* Text section

::::

# WOW, couldnt even think of a good title (blown away)



## jmac1981 (Jul 9, 2013)

View attachment 79015


and this is what my bro *HAMBONE1 * sent me WOW! Having trouble deciding which to sample first man o man way cool thanks big bro.

here is what he sent me:

Dr. Grabow/savoy (the one I have been eyeballing for the past week)
two Meerscuam cobs (patriot, bent/gentleman, straight )
Kaywoodie/rustic/strait ; awsome looking pipe cant wait to try it out 
medico filters
tamper tool /nail 
a executive Nimrod lighter
and for tobacco,got a few minutes?:

Dunhill my mixture 965
Dunhill nightcap

Davis and Son:
danish matte
marzipan
trafolgari
pender peach
autumn breeze
irish mist

C&D;
balkin 81
bayou
and pirate kake that smells soooo good; will be trying this one tonight
McCranies red ribbon
peaches n cream
peterson hyde park
stonhaven
penzance
Macbaren symphony
Lane 1Q
saic
english ships captain
and an OTC to try Prince Albert

well I think I got it all might have missed a tobacco,but he sent so much Im in heaven right now

much love big bro, thank you man


----------



## Hambone1 (May 31, 2011)




----------



## Gandalf The Gray (Jul 22, 2013)

Wow, that is one hell of a hit!


----------



## Chris0673 (Aug 20, 2012)

Wow! Surprised the SWAT team wasn't called for that one! lol


----------



## AndrewV (May 19, 2013)

BOMMMMB'D!! Nice one! Big thumbs up Hambone!


----------



## DanR (Nov 27, 2010)

That'll certainly keep you busy for awhile! Nice going, Shawn.

::::

* Information provided

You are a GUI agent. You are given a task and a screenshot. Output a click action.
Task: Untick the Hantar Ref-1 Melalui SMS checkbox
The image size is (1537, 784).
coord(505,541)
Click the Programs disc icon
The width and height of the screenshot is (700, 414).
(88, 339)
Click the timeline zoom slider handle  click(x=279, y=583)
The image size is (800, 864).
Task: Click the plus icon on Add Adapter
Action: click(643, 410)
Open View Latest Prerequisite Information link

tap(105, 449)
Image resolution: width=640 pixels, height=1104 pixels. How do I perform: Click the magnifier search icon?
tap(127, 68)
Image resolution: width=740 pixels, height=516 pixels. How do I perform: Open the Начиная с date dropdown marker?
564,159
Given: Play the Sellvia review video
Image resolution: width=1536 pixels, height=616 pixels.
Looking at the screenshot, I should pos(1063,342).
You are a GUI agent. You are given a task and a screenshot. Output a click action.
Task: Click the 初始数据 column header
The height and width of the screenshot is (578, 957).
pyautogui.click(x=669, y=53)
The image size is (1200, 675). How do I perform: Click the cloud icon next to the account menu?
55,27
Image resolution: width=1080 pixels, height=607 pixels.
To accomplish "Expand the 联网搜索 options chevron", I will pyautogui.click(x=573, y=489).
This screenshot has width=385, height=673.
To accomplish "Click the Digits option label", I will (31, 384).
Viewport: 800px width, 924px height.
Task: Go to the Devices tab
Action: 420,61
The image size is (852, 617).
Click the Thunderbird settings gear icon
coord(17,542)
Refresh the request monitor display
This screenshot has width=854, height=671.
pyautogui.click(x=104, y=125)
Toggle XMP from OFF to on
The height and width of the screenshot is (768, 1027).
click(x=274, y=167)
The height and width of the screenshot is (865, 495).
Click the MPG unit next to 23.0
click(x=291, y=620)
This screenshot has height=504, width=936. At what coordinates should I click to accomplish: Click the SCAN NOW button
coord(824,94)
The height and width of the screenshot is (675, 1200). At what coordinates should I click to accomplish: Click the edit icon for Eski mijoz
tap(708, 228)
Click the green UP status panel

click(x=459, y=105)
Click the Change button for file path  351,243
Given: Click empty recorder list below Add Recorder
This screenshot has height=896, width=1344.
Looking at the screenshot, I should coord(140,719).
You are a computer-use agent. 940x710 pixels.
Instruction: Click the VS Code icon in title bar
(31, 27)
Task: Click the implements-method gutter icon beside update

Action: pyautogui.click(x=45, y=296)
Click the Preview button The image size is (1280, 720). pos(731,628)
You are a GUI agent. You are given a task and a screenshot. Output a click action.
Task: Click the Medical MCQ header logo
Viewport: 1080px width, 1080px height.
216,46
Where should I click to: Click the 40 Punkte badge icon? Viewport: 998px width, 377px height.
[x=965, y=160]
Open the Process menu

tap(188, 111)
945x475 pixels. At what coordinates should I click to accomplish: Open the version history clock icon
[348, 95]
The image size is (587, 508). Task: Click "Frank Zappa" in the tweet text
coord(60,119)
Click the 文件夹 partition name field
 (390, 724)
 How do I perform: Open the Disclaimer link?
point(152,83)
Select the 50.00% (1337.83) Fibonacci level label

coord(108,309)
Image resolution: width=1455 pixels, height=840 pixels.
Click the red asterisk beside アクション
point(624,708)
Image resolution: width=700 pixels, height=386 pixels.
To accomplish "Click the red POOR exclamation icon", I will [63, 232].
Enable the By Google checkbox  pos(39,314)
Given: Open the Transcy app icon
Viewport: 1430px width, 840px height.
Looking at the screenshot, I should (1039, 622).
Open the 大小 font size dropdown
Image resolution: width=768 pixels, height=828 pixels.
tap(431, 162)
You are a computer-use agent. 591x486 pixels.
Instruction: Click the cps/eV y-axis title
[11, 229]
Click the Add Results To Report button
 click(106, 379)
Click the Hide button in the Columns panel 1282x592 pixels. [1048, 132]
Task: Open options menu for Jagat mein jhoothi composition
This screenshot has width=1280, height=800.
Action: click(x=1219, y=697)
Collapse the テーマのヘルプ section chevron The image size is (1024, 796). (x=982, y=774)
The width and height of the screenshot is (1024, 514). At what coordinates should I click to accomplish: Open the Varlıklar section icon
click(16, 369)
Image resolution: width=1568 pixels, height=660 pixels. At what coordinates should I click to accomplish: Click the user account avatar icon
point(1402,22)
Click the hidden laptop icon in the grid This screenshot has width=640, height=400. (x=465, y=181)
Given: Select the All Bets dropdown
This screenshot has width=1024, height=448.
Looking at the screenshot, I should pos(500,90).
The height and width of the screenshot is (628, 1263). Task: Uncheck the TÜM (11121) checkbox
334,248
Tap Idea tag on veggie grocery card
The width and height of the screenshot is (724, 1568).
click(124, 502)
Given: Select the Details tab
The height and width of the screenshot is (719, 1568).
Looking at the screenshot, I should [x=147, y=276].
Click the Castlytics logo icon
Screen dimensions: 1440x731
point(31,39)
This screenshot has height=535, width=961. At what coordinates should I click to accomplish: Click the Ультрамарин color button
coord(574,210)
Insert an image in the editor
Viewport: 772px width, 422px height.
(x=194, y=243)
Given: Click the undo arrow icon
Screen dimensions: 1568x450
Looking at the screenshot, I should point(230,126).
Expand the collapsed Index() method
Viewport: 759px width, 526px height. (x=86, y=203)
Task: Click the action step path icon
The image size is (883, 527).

::::

* Tasks to perform
(A) Reproduce the pipe gift thread word for word, everything from "View attachment 79015" down to "bent/gentleman, straight )".
(B) Continue the pipe gift thread from the point where it stops.

* Results by task
(A)
View attachment 79015


and this is what my bro *HAMBONE1 * sent me WOW! Having trouble deciding which to sample first man o man way cool thanks big bro.

here is what he sent me:

Dr. Grabow/savoy (the one I have been eyeballing for the past week)
two Meerscuam cobs (patriot, bent/gentleman, straight )

(B)
----------



## Troutman22 (Feb 2, 2011)

Well played Shawn. PADFO


----------



## Hambone1 (May 31, 2011)

jmac1981 converted on old brief case into a Pipe travel kit. I think he is hooked


----------



## DanR (Nov 27, 2010)

Hambone1 said:


> jmac1981 converted on old brief case into a Pipe travel kit. I think he is hooked


What a terrific idea!


----------



## Gandalf The Gray (Jul 22, 2013)

jmac1981 said:


> View attachment 79015
> 
> 
> and this is what my bro *HAMBONE1 * sent me WOW! Having trouble deciding which to sample first man o man way cool thanks big bro.
> ...


Looking at you're thread again, I have to compliment you on that nimrod lighter! Enjoy


----------



## abcritt (Jul 20, 2013)

If you need to pass any of that along... let me know I will give you my address! :dance:


----------



## abcritt (Jul 20, 2013)

Also, that briefcase is amazing!


----------



## splattttttt (May 17, 2012)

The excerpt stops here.